- [WHAT YOU WILL DO]:
Return every line from the records below with the string "computer".

Stored items
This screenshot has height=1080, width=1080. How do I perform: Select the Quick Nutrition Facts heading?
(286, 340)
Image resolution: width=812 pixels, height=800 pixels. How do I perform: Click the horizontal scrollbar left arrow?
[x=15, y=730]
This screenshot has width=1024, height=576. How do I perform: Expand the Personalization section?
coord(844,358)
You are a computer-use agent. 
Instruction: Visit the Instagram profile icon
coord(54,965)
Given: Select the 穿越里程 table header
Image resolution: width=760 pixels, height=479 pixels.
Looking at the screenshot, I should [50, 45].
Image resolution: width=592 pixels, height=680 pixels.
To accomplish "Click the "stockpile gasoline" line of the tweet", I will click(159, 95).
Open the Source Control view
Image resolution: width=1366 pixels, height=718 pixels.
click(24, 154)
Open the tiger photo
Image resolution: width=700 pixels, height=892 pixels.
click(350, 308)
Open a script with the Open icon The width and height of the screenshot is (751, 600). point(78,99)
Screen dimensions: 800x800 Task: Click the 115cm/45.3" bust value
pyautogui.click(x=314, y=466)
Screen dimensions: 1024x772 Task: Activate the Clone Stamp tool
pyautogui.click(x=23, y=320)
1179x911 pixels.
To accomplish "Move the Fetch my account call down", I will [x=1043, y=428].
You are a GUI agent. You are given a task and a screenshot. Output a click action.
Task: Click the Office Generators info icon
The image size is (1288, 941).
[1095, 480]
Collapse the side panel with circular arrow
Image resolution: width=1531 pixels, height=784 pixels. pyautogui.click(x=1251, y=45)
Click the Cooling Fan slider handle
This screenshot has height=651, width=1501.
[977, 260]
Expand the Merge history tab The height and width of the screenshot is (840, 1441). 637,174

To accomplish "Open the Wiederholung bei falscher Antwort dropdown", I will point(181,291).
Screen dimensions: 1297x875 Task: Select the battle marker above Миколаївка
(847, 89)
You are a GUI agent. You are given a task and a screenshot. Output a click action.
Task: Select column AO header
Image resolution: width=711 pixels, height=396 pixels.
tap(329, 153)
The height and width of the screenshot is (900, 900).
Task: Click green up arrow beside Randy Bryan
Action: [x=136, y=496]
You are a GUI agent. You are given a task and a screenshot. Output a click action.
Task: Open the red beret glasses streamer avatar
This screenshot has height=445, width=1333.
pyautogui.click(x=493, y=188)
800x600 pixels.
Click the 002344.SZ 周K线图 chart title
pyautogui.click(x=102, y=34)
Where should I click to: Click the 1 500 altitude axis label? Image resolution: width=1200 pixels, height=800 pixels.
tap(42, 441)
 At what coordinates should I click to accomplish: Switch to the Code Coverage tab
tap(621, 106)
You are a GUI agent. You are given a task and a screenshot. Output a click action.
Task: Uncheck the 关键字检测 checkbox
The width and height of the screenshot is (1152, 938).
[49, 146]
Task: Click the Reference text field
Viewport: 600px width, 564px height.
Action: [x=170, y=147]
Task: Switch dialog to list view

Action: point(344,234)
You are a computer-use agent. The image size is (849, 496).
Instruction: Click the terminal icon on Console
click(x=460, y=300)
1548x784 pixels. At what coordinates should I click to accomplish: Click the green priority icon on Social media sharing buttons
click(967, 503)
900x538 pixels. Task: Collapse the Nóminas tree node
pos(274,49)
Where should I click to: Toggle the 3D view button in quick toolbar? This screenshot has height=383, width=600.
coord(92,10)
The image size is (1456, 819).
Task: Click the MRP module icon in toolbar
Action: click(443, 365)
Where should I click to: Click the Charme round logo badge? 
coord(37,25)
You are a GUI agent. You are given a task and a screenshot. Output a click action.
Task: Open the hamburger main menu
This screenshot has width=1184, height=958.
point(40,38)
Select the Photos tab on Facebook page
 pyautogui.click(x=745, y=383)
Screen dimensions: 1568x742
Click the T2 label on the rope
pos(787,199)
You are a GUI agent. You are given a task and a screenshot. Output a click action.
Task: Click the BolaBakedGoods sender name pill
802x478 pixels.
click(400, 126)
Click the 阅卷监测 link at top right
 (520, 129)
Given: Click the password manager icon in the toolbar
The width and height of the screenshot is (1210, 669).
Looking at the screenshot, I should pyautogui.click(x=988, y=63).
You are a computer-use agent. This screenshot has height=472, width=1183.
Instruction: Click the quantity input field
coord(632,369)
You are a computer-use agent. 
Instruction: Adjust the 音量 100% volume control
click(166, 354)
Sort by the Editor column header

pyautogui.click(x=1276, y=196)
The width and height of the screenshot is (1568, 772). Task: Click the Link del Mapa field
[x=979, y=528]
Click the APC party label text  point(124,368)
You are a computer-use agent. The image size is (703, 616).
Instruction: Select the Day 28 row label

- [EXERCISE OUTPUT]:
You are a computer-use agent. 
You are a computer-use agent. The image size is (849, 496).
You are a computer-use agent. This screenshot has height=472, width=1183.
You are a computer-use agent. 
You are a computer-use agent. The image size is (703, 616).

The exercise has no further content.